Microsoft Corp. plans to patch its Windows and Visual Studio products next week, but it does not have a fix in the works for a widely publicized flaw in Word, which hackers are reportedly exploiting in targeted attacks.
The company’s security team is readying five sets of patches for Windows, and will also issue a single critical security update for Visual Studio, Microsoft said in an alert published Thursday.
Microsoft rates the most serious of its Windows updates as “critical,” meaning an attacker could exploit the underlying flaw to run malware on a victim’s PC with no user action, the company said.
These security patches are usually released on the second Tuesday of each month, and the company strives to publish a small number of updates in December, because IT operations are often short-staffed during the holiday season.
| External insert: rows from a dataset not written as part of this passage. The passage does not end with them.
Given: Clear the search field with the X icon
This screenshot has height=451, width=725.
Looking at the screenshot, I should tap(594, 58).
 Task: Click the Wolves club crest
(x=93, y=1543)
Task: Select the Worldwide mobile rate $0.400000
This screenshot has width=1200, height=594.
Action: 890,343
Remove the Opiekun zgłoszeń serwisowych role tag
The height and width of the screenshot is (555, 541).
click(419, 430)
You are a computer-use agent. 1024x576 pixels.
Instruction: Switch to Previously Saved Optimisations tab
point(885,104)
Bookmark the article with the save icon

On Tuesday, Microsoft warned of a vulnerability in its Word software that had been reportedly used in online attacks. Security researchers rated this flaw critical, because an attacker could exploit it to run malicious software on a victim’s PC. For such an attack to work, however, the victim would first have to be tricked into opening a maliciously encoded Word file.
The Word flaw is not scheduled to be patched next Tuesday, said a spokesman for Microsoft’s public relations firm.
There is, however, one critical Visual Studio flaw that may be addressed in the updates. That bug is in Visual Studio 2005’s WMI Object Broker ActiveX object. It was first reported in late October.